TFHub aims to foster engagement within the community and promote more transparency in machine learning. At the same time, it provides a one-stop shop for all models of TensorFlow; just add a few lines of code and you have a model running inference on new input data or better still, re-training on input data to provide an even better, more fine-tuned performance. As expected, Google remains committed to pushing out more models and enabling a better Web experience on TFHub, as evidenced by the focus on providing resources akin to the ‘Universal Sentence Encoder’ module –“a successful example of speeding up the translation from fundamental machine learning science to application in the broader developer community.”

For many teams undertaking cutting-edge research, it is not feasible to publish their TFHub modules publicly. In such cases, TFHub allows developers to publish modules to, and consume from, private storage. Instead of referring to modules by their
tfhub.dev URL, the User Guide explains how you can use a file system path to retrieve and use them in your code.

On the whole, with the introduction of TensorFlow 2.0 and the infrastructure offered by TensorFlow Hub, Google is doubling down on its commitment to provide developers with a complete package, along with bells and whistles, to perform cutting-edge machine learning.

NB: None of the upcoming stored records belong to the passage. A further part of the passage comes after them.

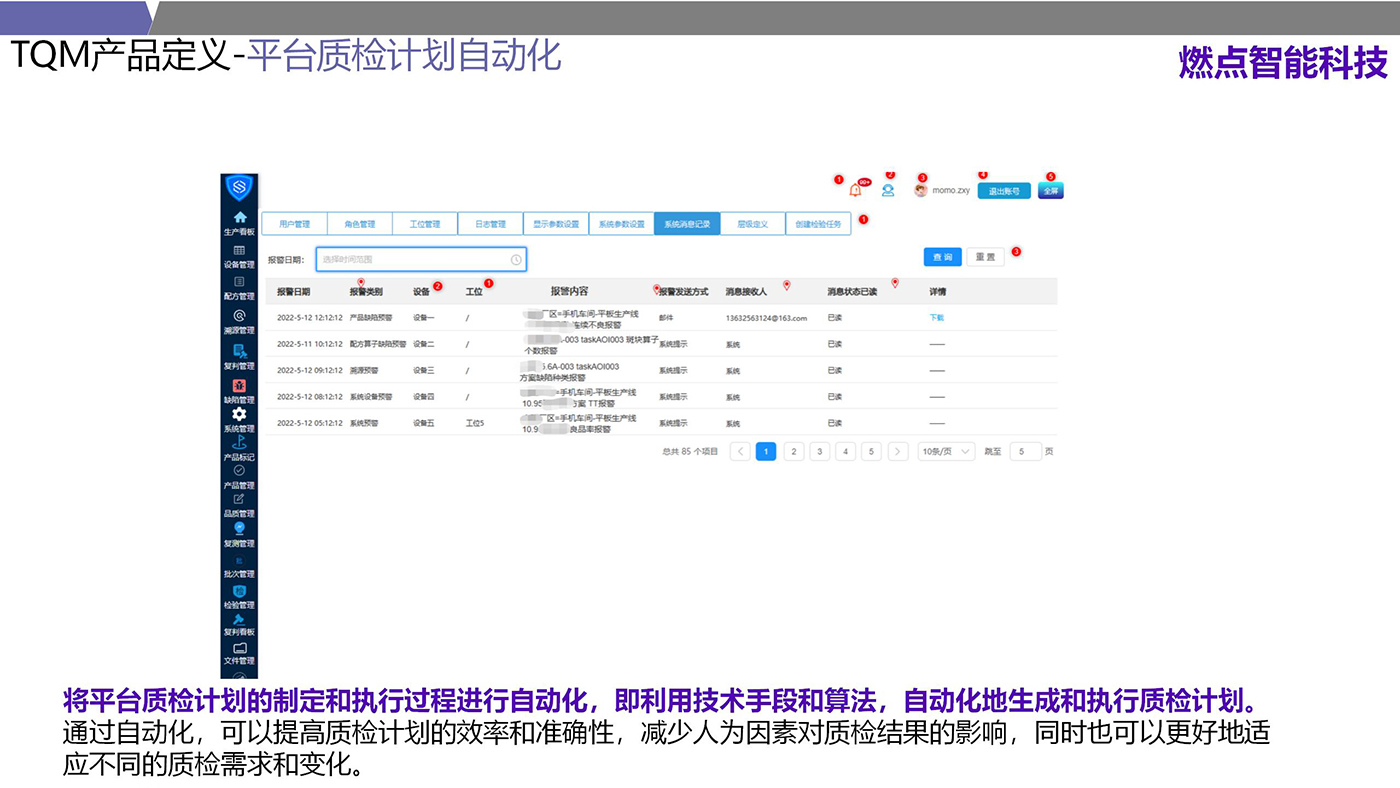Screen dimensions: 1400x788
Task: Open the 日志管理 tab
Action: coord(490,224)
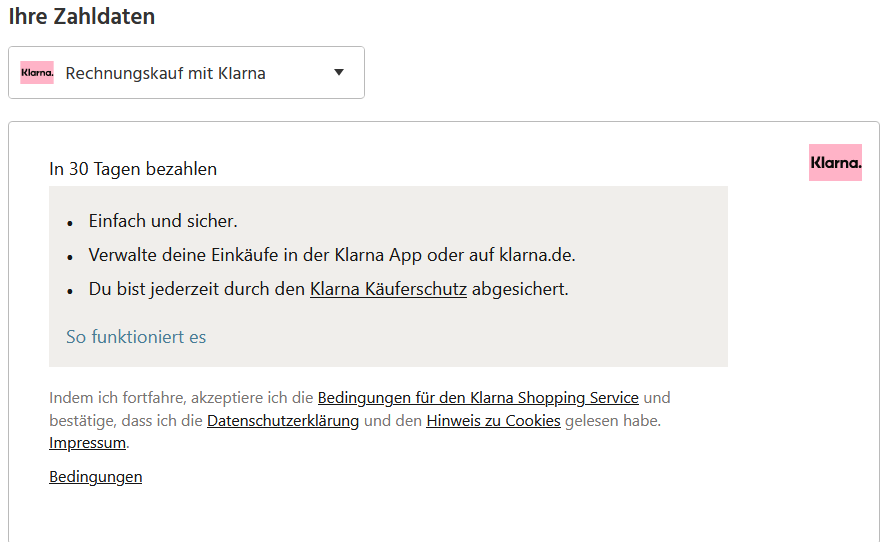Open Bedingungen für den Klarna Shopping Service
Image resolution: width=889 pixels, height=542 pixels.
pyautogui.click(x=478, y=398)
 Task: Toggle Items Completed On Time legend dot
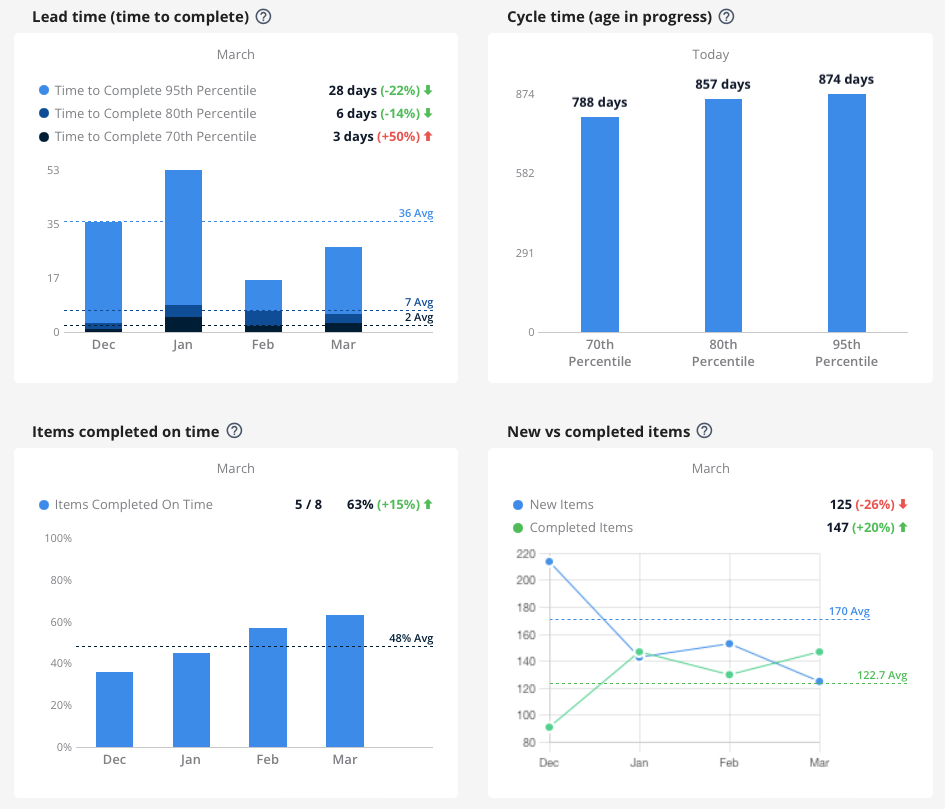[x=44, y=505]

Other projects in this area include TensorFlow data sets that capitalise on the tf.data API in order to allow for easy pipelining and data manipulation,Tensorflow.js which offers in-browser training of neural networks among other awesome functionality, and Tensorboard which is a visualisation tool for machine learning.

TFHub has been surrounded by a lot of hype ever since its introduction, but it remains to be seen if the product is used as widely as it was expected to. The Google Zurich team is a fantastic team of engineers and researchers, who are working in tandem on TFHub, in what Dr Harmsen states is its first major infrastructure project. There are big things coming out of this lab, so it is going to be very exciting to see what is next!